DO have an agenda
Do you have an agenda in place when planning a meeting? If not, then sit down and write it out. It doesn’t have to be long and complicated, but you HAVE to know what you want to talk about before the meeting starts. Once you’ve written the agenda, send it off to the meeting participants. They’ll want to see it, and possibly, comment on it.
DO invite just the right people
Invite the right people, because inviting the wrong people is just inviting trouble, and you certainly don’t need that. People who don’t have anything to contribute shouldn’t be there. People who only need to be updated at the end of the meeting as to the results, don’t need to be there. People who can’t, or won’t, make decisions, don’t need to be there.
DO have a goal
Having a goal isn’t like having an agenda. You can have a long and detailed agenda without a single goal in sight. Planning a meeting isn’t simply to get a bunch of people talking around a table. Your meeting is there to move things forwards and get things done. Decide on what feature to develop. Hire or fire the new intern. Get the marketing initiative moving or slice the budget. Think up new ideas to find more clients. If your meeting’s ‘purpose’ is to just shoot the breeze, then don’t. You’ve got better things to do with your time.
DO send out meeting minutes
People won’t remember what has been decided, and what they need to do. Send out meeting minutes when the meeting ends. Don’t delay it either, otherwise you’ll keep putting it off, and the minutes will never get sent out. Sending out the minutes, which include the meeting tasks and decisions, makes sure that the meeting gets things done, and that the follow up meeting won’t be wasted on re-hashing points resolved in this one.
DON’T leave issues unresolved
Meetings are where people meet to discuss things, and express their opinions. Don’t shut them down, or your meetings will become nothing more than reading out a list of things that need to be done. If an issue comes up that is covered in the agenda, then follow it through, and make a decision based on people’s opinions. If an issue comes up that isn’t covered in the agenda, either address it, or park it, and make sure that it is discussed later (either in private or by planning a new meeting). Don’t just dismiss issues out of hand – there is nothing more demoralizing.
DON’T allow interruptions
That means cellphones are switched to silent, people are instructed not to barge in on the meeting no matter what, all toilet, coffee and lunch breaks are done before the meeting, and no one emails or checks their Facebook newsfeed while in the meeting. The same applies for you, of course.
DON’T go over the time limit
Your meeting starts and ends at certain times. Start on time – even if not all the meeting participants have arrived. Don’t worry – do this a few times, and people will start learning to be on time. Just as importantly, end the meeting on time. People plan their own day in advance, and they shouldn’t have to take into account meetings that run on for longer than they should have. If you don’t manage to cover all the items on your agenda, then you’ve learned that your agenda is too busy, and next time, you’ll plan it better. Set a new meeting for those points that haven’t been discussed, and end your meeting. People will thank you for it.

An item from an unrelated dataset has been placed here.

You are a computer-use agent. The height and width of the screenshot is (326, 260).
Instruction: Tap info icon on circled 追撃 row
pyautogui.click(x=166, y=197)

DON’T leave the meeting open
Meetings have goals, remember? So when the meeting ends, you have reached some sort of conclusion. It may be about which feature to develop, it might be that John from R&D needs to research the new APIs to see what can be done. It might even be ‘we brainstormed a new idea to get new clients, who is going to implement it’. Whatever the decision is, the meeting has to end with a definitive aim and task – otherwise, you’ll hold another meeting, going over the same points again, and maybe this time reaching a decision.